* **EXERCISE PROMPT**
What is needed here is an exact repetition of the records below, beginning at the line that has "Given: Switch to 当前委托 tab" and stopping after the line that has "Given: Click the SP Alpha strategy thumbnail".

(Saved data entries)
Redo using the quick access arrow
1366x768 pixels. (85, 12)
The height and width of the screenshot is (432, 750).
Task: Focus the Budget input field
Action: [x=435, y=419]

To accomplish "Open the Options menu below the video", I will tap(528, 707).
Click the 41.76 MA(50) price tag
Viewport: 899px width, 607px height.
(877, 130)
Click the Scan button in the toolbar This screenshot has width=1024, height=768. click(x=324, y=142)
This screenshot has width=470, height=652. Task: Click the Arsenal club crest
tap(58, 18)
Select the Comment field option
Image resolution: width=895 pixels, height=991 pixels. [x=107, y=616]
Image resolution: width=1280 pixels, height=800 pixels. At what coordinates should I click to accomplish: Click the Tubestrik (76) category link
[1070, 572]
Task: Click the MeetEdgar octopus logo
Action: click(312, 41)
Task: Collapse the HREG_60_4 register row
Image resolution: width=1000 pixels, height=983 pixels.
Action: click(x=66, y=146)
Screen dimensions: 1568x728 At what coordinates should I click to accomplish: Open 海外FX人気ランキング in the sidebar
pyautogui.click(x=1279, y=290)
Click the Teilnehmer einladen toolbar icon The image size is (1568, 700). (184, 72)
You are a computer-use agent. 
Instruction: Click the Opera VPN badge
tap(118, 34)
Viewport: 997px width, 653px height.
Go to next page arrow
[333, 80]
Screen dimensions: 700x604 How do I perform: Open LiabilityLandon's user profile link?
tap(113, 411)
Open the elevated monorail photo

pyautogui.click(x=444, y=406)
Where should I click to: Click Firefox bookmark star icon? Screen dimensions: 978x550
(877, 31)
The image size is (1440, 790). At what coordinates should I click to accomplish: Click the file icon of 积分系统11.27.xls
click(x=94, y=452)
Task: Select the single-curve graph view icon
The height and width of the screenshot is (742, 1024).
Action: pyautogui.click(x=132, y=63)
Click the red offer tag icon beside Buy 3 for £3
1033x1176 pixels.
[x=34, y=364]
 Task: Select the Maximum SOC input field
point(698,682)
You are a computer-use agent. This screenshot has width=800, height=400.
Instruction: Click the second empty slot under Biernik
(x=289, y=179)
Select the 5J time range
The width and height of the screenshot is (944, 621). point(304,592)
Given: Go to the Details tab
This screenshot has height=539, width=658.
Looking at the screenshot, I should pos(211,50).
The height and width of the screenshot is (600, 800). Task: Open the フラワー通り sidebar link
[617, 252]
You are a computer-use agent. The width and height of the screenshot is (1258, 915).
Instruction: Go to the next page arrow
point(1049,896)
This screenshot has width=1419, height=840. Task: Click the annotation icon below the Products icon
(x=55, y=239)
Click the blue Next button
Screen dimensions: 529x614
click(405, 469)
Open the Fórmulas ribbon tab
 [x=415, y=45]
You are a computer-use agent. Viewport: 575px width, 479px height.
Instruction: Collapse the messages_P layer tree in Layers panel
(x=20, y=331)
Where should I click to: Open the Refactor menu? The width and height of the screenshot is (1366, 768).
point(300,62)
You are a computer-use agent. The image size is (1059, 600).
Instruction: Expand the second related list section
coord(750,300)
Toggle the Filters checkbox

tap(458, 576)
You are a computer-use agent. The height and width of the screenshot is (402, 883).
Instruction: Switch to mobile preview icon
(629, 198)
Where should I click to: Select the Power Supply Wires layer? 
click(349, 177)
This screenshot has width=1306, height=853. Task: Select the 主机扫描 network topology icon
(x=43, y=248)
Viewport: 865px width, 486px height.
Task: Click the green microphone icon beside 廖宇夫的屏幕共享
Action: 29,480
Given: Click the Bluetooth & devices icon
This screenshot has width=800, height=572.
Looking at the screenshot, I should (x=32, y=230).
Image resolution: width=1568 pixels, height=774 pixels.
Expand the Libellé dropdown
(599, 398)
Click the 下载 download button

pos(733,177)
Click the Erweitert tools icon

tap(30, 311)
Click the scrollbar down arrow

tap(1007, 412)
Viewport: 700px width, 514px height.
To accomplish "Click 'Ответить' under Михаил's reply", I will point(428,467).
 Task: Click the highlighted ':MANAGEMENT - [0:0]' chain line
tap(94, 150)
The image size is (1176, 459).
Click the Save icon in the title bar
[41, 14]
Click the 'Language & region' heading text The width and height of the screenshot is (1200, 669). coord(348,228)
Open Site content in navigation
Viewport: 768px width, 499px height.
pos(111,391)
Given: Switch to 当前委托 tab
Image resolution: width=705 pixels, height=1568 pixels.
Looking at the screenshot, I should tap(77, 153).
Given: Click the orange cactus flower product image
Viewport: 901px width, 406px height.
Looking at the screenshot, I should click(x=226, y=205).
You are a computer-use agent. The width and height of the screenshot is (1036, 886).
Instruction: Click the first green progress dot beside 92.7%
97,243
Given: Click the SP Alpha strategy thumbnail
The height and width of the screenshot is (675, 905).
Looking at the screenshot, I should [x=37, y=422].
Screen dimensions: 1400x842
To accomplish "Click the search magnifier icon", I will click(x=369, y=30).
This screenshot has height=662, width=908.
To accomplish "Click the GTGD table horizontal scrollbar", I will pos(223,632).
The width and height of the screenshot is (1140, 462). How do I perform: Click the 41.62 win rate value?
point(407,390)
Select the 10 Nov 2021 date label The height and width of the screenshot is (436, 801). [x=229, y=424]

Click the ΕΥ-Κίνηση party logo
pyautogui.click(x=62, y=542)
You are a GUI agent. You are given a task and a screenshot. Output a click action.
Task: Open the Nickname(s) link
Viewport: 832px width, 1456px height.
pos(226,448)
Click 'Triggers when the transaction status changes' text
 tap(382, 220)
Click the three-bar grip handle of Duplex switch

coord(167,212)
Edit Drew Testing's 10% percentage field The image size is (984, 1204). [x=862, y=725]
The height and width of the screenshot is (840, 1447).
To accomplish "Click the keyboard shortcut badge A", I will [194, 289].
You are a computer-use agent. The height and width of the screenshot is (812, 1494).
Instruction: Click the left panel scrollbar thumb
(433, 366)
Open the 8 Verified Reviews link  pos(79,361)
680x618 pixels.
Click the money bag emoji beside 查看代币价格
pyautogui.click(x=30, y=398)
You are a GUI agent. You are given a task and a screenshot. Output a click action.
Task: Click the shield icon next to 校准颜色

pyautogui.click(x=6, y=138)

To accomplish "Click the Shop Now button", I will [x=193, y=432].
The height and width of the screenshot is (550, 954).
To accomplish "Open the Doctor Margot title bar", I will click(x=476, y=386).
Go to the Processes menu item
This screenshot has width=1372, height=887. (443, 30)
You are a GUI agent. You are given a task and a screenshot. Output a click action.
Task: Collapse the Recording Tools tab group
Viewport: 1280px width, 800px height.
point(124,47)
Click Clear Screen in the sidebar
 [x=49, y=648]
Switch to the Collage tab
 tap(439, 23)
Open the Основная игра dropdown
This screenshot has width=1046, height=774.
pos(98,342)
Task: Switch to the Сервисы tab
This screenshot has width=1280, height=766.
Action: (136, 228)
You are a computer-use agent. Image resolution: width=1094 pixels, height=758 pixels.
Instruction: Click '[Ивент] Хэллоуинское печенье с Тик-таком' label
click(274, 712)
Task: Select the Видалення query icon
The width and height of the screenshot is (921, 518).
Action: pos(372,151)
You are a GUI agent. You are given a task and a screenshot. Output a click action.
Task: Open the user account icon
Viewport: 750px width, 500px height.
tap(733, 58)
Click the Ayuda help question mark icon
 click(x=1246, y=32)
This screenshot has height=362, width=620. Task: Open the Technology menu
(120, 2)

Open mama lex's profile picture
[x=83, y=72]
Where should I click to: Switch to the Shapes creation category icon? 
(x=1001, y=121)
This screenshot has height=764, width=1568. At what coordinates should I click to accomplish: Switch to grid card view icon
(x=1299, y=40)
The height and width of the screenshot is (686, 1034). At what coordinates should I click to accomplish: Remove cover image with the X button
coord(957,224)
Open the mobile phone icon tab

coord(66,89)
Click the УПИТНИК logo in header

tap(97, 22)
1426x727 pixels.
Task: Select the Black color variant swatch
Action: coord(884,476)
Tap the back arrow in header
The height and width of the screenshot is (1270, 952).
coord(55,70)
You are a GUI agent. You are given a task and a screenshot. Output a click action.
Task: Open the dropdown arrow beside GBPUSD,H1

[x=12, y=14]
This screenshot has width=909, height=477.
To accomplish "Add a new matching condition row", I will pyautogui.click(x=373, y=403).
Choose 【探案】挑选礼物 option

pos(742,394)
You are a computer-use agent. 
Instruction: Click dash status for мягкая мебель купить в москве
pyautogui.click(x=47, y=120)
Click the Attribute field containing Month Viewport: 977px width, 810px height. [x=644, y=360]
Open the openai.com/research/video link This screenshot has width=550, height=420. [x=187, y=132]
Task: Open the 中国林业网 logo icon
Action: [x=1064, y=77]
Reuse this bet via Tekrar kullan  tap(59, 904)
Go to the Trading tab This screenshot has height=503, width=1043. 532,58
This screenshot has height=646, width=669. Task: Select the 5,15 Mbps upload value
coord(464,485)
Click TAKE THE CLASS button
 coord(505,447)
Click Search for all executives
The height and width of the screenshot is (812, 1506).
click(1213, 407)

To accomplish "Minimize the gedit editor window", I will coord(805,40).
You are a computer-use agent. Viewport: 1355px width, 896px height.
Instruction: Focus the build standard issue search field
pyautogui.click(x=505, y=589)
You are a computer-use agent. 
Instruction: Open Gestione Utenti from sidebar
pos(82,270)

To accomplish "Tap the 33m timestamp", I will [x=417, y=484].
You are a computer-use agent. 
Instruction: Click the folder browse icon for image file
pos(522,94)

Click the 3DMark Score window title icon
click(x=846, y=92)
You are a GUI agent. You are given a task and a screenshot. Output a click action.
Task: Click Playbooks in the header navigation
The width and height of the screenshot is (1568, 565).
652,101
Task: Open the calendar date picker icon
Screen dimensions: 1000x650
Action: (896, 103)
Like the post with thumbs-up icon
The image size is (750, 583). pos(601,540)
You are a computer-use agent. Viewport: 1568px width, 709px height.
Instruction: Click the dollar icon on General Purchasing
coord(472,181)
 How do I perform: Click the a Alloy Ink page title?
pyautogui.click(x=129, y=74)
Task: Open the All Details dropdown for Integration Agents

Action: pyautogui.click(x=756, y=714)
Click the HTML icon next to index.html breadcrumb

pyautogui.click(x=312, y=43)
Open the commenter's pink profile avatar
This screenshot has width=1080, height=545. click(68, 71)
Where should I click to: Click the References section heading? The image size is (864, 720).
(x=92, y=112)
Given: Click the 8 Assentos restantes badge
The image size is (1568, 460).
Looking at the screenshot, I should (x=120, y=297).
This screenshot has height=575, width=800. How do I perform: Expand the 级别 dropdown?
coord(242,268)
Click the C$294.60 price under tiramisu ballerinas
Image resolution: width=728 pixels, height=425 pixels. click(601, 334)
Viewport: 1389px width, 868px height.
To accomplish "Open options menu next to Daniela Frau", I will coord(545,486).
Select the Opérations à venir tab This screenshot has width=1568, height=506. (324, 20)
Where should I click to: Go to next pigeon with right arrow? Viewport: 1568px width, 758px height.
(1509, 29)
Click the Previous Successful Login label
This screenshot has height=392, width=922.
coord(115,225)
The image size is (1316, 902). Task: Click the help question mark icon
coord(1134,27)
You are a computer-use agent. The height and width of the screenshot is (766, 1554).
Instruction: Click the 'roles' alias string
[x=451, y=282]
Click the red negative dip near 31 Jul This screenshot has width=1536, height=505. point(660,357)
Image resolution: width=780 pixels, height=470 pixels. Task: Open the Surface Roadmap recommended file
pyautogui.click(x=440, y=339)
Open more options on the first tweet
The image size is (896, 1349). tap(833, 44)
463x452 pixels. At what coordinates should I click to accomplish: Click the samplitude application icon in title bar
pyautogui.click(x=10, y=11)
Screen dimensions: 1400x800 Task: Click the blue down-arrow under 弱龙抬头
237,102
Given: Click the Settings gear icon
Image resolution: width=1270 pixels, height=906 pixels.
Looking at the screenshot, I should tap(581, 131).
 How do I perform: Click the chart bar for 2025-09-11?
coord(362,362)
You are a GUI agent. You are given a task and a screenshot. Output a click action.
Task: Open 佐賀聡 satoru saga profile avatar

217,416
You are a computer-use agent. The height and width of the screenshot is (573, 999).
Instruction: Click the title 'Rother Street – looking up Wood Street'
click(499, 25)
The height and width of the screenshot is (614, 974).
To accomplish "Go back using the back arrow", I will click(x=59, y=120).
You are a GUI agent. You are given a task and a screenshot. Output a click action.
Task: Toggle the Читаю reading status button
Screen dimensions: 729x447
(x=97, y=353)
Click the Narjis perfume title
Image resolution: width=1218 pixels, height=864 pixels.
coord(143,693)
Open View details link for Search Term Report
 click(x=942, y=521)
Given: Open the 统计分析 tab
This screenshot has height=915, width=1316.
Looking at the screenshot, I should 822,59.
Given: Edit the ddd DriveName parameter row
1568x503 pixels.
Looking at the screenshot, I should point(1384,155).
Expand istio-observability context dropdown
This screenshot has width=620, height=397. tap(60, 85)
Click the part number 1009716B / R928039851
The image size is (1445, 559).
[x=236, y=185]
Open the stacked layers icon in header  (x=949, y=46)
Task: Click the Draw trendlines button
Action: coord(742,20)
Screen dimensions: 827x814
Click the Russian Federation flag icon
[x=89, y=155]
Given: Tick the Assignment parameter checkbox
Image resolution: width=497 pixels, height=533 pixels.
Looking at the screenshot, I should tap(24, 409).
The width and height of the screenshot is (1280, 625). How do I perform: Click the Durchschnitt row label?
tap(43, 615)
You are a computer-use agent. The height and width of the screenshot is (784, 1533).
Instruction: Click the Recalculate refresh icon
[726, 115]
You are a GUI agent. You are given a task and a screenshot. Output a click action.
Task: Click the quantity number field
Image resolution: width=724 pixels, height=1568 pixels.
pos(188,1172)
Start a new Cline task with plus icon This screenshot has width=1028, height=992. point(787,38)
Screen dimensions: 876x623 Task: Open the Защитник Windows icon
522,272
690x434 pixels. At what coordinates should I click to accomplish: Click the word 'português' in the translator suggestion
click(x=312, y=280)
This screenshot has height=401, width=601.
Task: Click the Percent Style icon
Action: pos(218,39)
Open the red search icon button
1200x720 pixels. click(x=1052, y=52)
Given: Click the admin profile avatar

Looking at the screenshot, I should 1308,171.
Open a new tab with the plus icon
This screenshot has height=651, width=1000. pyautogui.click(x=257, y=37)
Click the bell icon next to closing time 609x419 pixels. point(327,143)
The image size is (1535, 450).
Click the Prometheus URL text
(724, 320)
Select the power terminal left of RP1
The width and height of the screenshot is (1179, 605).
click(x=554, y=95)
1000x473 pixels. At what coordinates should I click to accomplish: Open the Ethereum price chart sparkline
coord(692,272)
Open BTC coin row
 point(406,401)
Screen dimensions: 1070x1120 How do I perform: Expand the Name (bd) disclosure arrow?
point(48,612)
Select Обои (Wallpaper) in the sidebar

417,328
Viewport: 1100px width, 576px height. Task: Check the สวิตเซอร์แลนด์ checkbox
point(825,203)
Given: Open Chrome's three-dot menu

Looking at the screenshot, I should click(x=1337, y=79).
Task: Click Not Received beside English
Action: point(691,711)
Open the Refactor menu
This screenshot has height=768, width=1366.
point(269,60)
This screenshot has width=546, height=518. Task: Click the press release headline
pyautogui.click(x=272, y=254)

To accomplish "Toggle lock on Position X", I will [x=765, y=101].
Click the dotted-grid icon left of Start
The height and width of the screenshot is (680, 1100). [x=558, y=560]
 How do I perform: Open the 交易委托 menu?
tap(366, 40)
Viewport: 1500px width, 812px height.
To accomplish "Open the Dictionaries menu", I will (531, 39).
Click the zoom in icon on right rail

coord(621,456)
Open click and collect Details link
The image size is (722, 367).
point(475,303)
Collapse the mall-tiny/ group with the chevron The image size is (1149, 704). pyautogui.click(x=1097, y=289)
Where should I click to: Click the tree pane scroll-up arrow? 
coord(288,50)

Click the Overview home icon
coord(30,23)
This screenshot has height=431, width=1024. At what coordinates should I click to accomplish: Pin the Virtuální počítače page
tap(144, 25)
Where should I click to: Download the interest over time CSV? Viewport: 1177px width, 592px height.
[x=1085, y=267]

* **THE COMPLETED TASK**
Given: Switch to 当前委托 tab
Image resolution: width=705 pixels, height=1568 pixels.
Looking at the screenshot, I should tap(77, 153).
Given: Click the orange cactus flower product image
Viewport: 901px width, 406px height.
Looking at the screenshot, I should click(x=226, y=205).
You are a computer-use agent. The width and height of the screenshot is (1036, 886).
Instruction: Click the first green progress dot beside 92.7%
97,243
Given: Click the SP Alpha strategy thumbnail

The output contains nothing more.